Another embodiment can determine the number of consecutive, i.e., adjacent, nonzero coefficient groupings. The group with the most nonzero coefficients can be used to embed the mode information using any of the earlier-described embodiments.
Also, as described earlier, binary or tertiary-level maps can be derived from the decoded coefficients. The mode for a block can also be inferred based on a function of these maps or patterns in the maps. For instance, the mode can be inferred based on the number of non-zero coefficients. Binary codewords could also be embedded in these maps at the encoder to signal various modes.
The invention has been described by way of examples of preferred embodiments. It is to be understood that various other adaptations and modifications may be made within the spirit and scope of the invention. Therefore, it is the object of the appended claims to cover all such variations and modifications as come within the true spirit and scope of the invention.

Claims

1. A method for decoding a picture in a form of a bit-stream, wherein the picture is encoded and represented by vectors of coefficients, wherein each coefficient is in a quantized form, comprising the steps of:

selecting a specific coefficient in each vector based on a scan order of the vector;

inferring a set of coding modes based on characteristics of the specific coefficient; and

decoding the bit-stream according to the set of coding modes, wherein the steps are performed in a decoder.

2. The method of claim 1, wherein the set of coding modes is inferred from a last-scanned non-zero coefficient.

3. The method of claim 2, wherein a value of the last-scanned non-zero coefficient is 1 or −1.

4. The method of claim 3, further comprising:

setting the value to zero after the inferring.

5. The method of claim 2, wherein a value of the last-scanned non-zero coefficient is 1, −1, or even to infer a first coding mode, and otherwise inferring a second coding mode.

6. The method of claim 2, further comprising:

adjusting the value toward zero after the inferring.

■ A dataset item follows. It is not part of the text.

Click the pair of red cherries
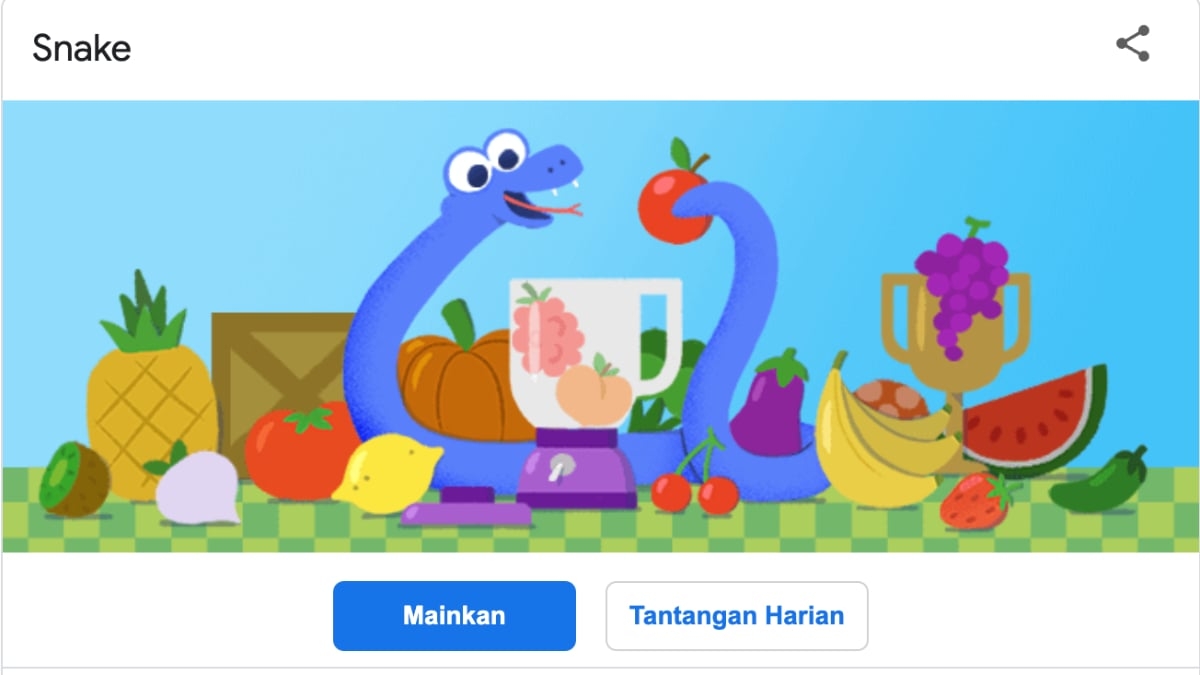1200x675 pixels. click(x=696, y=478)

7. The method of claim 2, further comprising:

adjusting the value away from zero if the last-scanned coefficient value is 1 or −1 before the inferring.

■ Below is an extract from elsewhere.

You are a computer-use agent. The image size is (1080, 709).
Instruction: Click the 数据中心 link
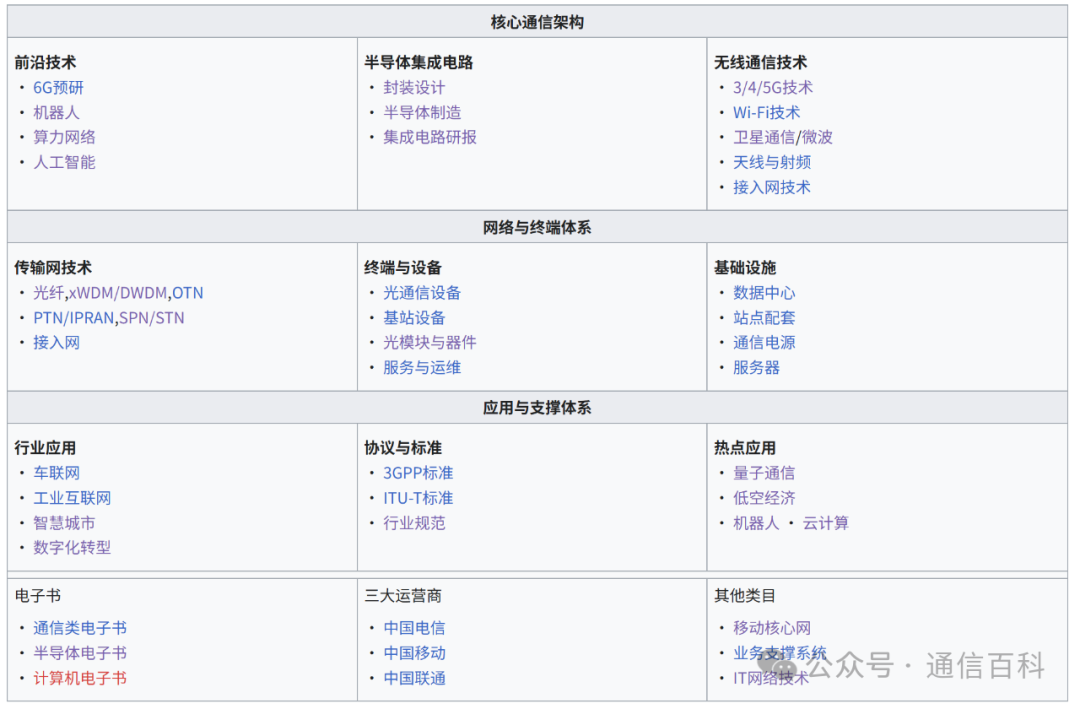click(764, 293)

8. The method of claim 2, wherein a value of the last-scanned coefficient is 2 or −2, and adjusting the value away from zero if adjustment to an odd value is required.

9. The method of claim 1, wherein the specific coefficient has a largest magnitude among the vector of coefficients.

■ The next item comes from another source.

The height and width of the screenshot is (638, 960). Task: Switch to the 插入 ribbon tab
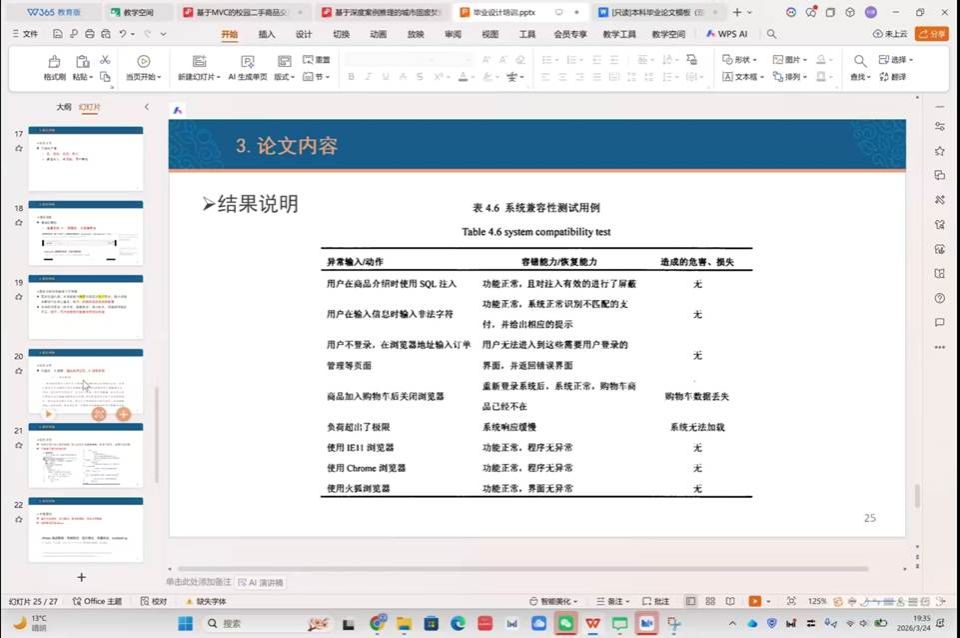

10. The method of claim 9, wherein the largest magnitude occurs in more than one coefficient.

12. The method of claim 1, wherein the set of coding modes is inferred from a sign of a difference between two coefficients.

13. The method of claim 12, wherein the sign is adjusted after the inferring.

14. The method of claim 1, wherein the set of coding modes is inferred in conjunction with a rate-distortion optimized quantization process.

16. The method of claim 1, wherein a cost is used to determine the embedding of information in the coefficients.

17. The method of claim 1, wherein the set of coding modes is inferred from a number of consecutive nonzero coefficients.

18. The method of claim 1, wherein the set of coding modes is inferred using a function applied to the coefficients.

19. The method of claim 18, wherein the function is pseudo-random.

20. The method of claim 1, wherein the set of coding modes is determined by an encoder.

21. The method of claim 1, further comprising:

indicating in a map the locations of the non-zero coefficients.

22. The method of claim 1, further comprising:

indicating in a map the sign of each non-zero coefficient.

23. The method of claim 2, further comprising:

adjusting a value of the specific coefficient away from zero after the inferring.